▸ **GIVEN TEXT**:
** Start **

Accounting, Business Studies and Economics Dictionary
GAAP – Generally Accepted Accounting Principles.
Gaia philosophy - The respect for the rights of the environment to remain unharmed by human activity. Humans should live in harmony with the planet and other species. We have a duty to be stewards of the natural environment, so that it can continue to be a self-maintaining and self. regulating system.
Gain - 1. the amount earned on some commercial or business transaction. Or 2. the excess of revenue over the cost of operations. Or 3. to earn on a some business or commercial transaction. Or 3. money earned as wages or salary. Or 4. a rise in rate or price.
Game theory (or the theory, of games) - The theory that studies rational decision making in situations in which one must anticipate the reactions of one's competitors to the moves that one makes.
Garbage in, garbage out - Computing term, used in computing industry it is used to mean that if the data being entered into a system is incorrect, the resulting data coming out will also be wrong.
GATT The General Agreement on Tariffs and Trade (now called the WTO or World Trade Organisation) - formed in 1947, headquarters in Geneva, and currently with 105 member countries. An international agreement committed to free multi trade through the reduction of trade barriers.
GBP - United Kingdom Pound Sterling (Currency Code).
Gearing (AKA: leverage)– The relationship between funds raised from loans and issuing shares. The comparison of a company's long term fixed interest loans compared to its assets. In general two different methods are used: 1. balance sheet gearing is calculated by dividing long term loans with the equity (or proprietor's net worth). 2. profit and loss gearing: Fixed interest payments for the period divided by the profit for the period.
General journal - Simplest type of journal. I! is used when no special journal exists to record a transaction, usually when a transaction occurs infrequently. Examples are the declaration of a dividend, correction of an accounting error, and an appropriation of retained earnings/profit. It has only two money columns, one for debits the other for credits.
General ledger - Record of a business entity's accounts. The general ledger contains the accounts that make up the entity's financial statements. Separate accounts exist for individual assets, liabilities, stockholders' equity, revenue, and expenses. A trial balance is prepared of the general ledger accounts at the end of the accounting period to assure that total debits equal total credits.

** End **

▸ **WHAT IS NEEDED**:
Continue the accounting and economics dictionary above, writing the next few entries after "General ledger" in the same format.

▸ **DATASET SECTION**:
** Start **

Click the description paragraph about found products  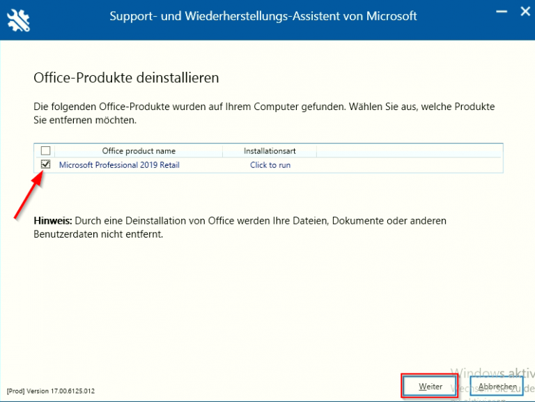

** End **

▸ **RESULT OF THIS TASK**:
Generally accepted accounting principles (GAAP) - Standards, conventions, and rules accountants follow in recording and summarising transactions, and in the preparation of a financial statements. GAAP is the combination of generally accepted methods for keeping accounting information and policy board set standards.
General partner - 1. member of a partnership who is jointly and severally liable for all debts incurred by the partnership that is, a partner who does not have limited liability. Or 2. managing partner of a limited partnership who is in charge of its operations. A general partner has unlimited liability.
Generic strategies - Strategies that can be used by any type of business organisation.
Geographical immobility - The lack of ability willingness of people to move to jobs in other parts of the country.
Geographical mobility - The ease with which workers can move from one occupation to another in a different location.
Geographical segment - A segment or component of an organisation that (1) provides a range of products and/or services within a specific economic environment and (2) that is therefore subject to any risks and possible returns that are varied or different from those risks and returns of the firms components which are operating in other alternative economic environments.
Giffen good - A good that is so inferior and so heavily consumed at low incomes that the demand for it rises when its price rises. An inferior good for which the negative income effect outweighs the substitution effect so that the demand curve is positively sloped.
Gini coefficient - A measure of inequality in a country's wealth distribution.
Globalisation (Globalization) – The integration of the worlds economies brought about by the rapid improvements in communication and transportation. Globalisation involves the spread of economic, social and cultural ideas across the world, and growing uniformity between different places that result from this spread. It has come about as a result of increased integration of national economies through growth of international trade, investment and capital flows, made possible by rapid improvements in technology.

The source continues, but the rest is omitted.